Adler’s Beginnings

Born in a village on the western side of Vienna, second child of seven, Alfred Adler became a man ahead of his time. Adler developed rickets at a young age and then at four he developed pneumonia and heard the doctor say to his father “your boy is lost.” From then on Adler was determined to become a physician.

Alfred Adler was interested in psychology, sociology and philosophy. He became a physician, psychotherapist, and the founder of Adlerian psychology, which is also known as individual psychology. He is considered the first community based psychologist, because his work pioneered attention to community life, prevention, and population health.

Adlerian Psychology

Individual Psychology emphasizes the human need and ability to create positive social change and impact. Adler’s work stressed the importance of nurturing feelings of belonging and striving for superiority. He held equality, civil rights, mutual respect, and the advancement of democracy as core values.
He was one of the first practitioners to provide family and group counseling and to use public education as a way to address community health. He was among the first to write about the social determinants of health and of mental health.

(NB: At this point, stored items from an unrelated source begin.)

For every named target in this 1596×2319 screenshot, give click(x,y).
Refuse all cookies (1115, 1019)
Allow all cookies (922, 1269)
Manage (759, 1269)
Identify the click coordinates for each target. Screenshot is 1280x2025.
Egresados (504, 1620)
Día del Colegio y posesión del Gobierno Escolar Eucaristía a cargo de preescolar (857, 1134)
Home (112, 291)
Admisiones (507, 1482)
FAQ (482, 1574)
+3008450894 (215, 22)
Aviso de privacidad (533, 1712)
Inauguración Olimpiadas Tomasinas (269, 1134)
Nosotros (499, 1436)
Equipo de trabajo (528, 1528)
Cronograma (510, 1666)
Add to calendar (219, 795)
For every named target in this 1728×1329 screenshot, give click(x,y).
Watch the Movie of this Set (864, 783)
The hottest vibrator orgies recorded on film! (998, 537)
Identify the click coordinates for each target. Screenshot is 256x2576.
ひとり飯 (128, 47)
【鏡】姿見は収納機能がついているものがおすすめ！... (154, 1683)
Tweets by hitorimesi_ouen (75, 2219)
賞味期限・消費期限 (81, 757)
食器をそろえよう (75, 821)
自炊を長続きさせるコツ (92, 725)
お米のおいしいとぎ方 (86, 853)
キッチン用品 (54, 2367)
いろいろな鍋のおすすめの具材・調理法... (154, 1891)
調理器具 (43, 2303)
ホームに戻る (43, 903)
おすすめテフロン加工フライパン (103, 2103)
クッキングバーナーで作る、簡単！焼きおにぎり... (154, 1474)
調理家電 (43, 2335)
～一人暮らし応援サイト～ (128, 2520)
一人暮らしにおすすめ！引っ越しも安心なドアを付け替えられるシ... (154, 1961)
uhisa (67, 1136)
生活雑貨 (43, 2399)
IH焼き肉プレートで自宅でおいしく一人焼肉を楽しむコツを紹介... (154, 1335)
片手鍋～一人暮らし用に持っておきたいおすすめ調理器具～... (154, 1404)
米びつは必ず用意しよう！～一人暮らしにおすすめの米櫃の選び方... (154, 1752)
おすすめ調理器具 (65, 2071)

Adlerian counselling focuses on the understanding of the unique individual and the cognitive schema’s they create in childhood.
Adlerian counsellors focus on the unity of the individual, goal orientation, self-determination, uniqueness, and an individual’s feelings towards being accepted in a community. If you are interested in working with a Certified Adlerian Counselling Therapist (CAC), please see our list of Adlerian Practitioners who can provide the support you may be looking for.

Adler’s Influence

Alfred Adler was an early associate of Sigmund Freud, but his revolutionary observations triggered a life of research dedicated to understanding people that he called Individual Psychology (IP). Theorists as diverse as Karen Horney, Erich Fromm, Viktor Frankl, Abraham Maslow, Albert Ellis, and Aaron T. Beck credit Adler’s work as an important basis for their own contributions.

Adler’s work is fundamental to the professions and practices of school psychology, school counseling, the community mental health movement and parent education. As a dynamic and vital view of human development, IP continues to grow and thrive in a changing world.

Our non-profit counselling clinic, The Adler Centre, was founded in 1973 on the Adlerian principles of social justice, individual healing, education, holism, and community need.